Concerns over CDC’s response

Besides not testing labeled vials, the report states that the CDC also did not bother to test materials in vials or containers that had no labels.

Reedley City Manager Nicole Zieba and city code enforcement officer Jesalyn Harper spoke via a video link, and both were critical of how federal agencies responded to their requests for help.

“Each agency handed out business cards and tipped their hats,” Harper said, “and left the warehouse with very little or no enforcement actions taken.”

Said Harper, “The incident shows how unprepared we are as a nation.”

Zieba described the situation as “a true house of horrors.” She said she was terrified that a lab operator could remove tags from vials and the CDC wouldn’t investigate it.

The problems in Reedley underscore the danger of such unlicensed labs because of the “deadliness this could have caused not just in the Central Valley, but spread throughout the country,” McCarthy said.

The report notes that the U.S. “does not conduct oversight of privately funded research, including enhancement of potential pandemic pathogens” if those biological materials are not “select agents,” those deemed most dangerous to people.

Rep. Jim Costa, a Fresno Democrat whose district includes Reedley, said the amount of biological agents inside the warehouse were “enough to scare the bejeezus out of anyone.”

“All it takes to set up a private lab in America is to get a business license,” Costa added.

“These are gaps that we should all be concerned about,” he said.

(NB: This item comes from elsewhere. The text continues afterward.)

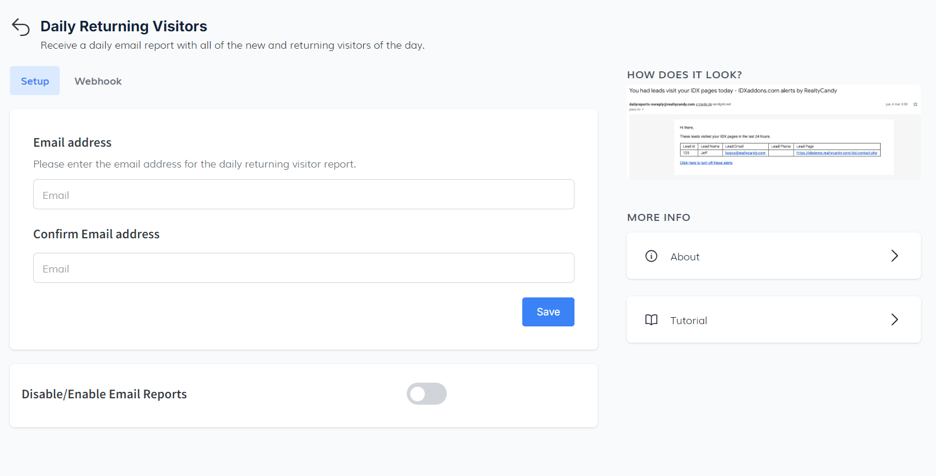Click the Confirm Email address field

(303, 268)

The CDC inspected the lab site in early May, the report notes, but only after Costa intervened on behalf of the city to press the agency to investigate the warehouse.

But because CDC didn’t test the pathogens discovered in the refrigerators and freezers in the warehouse, “we still don’t have a clear view” of what was there, McCarthy said.

The report states that the CDC insisted “that there was ‘no evidence’ that Select Agents were within (the Reedley lab) or that Zhu and UMI imported infectious agents and ‘insufficient evidence at this time’ of legal violations.”

But, the report adds, the CDC “seems to have made this claim without conducting any investigation beyond reading the labels that were in English on a limited number of the pathogenic samples.”

Costa noted that the lab served to fuel speculation about China’s involvement and the origins of COVID-19 in that country. “What better way to create havoc” than to potentially spread diseases through such labs, Costa said. “I don’t think we clearly know today” the Reedley lab’s ultimate purpose, he added.

“The world has changed,” Costa said. “We know China is an adversary and a competitor, and they are a vast market.”

“At a minimum, the Reedley Biolab shows the profound threat that unlicensed and unknown biolabs post to our country,” the report concluded. “At worst, this investigation revealed profound gaps in our nation’s defenses and pathogen-related regulations that present a grave national security risk that could be exploited in the future.”

Costa said that the “responsibility is vague at best” over what authority different officials have. Unaddressed, he said, “we could have a whole lot of problems on our hands.”

The chairman of the select committee, Rep. Mike Gallagher, R-Wisconsin, said the report “was not a policy report,” but intended to lay out facts for legislators to take constructive steps moving forward.

One idea, he said, is to ensure better responsiveness from federal agencies, including better communication between the CDC and others.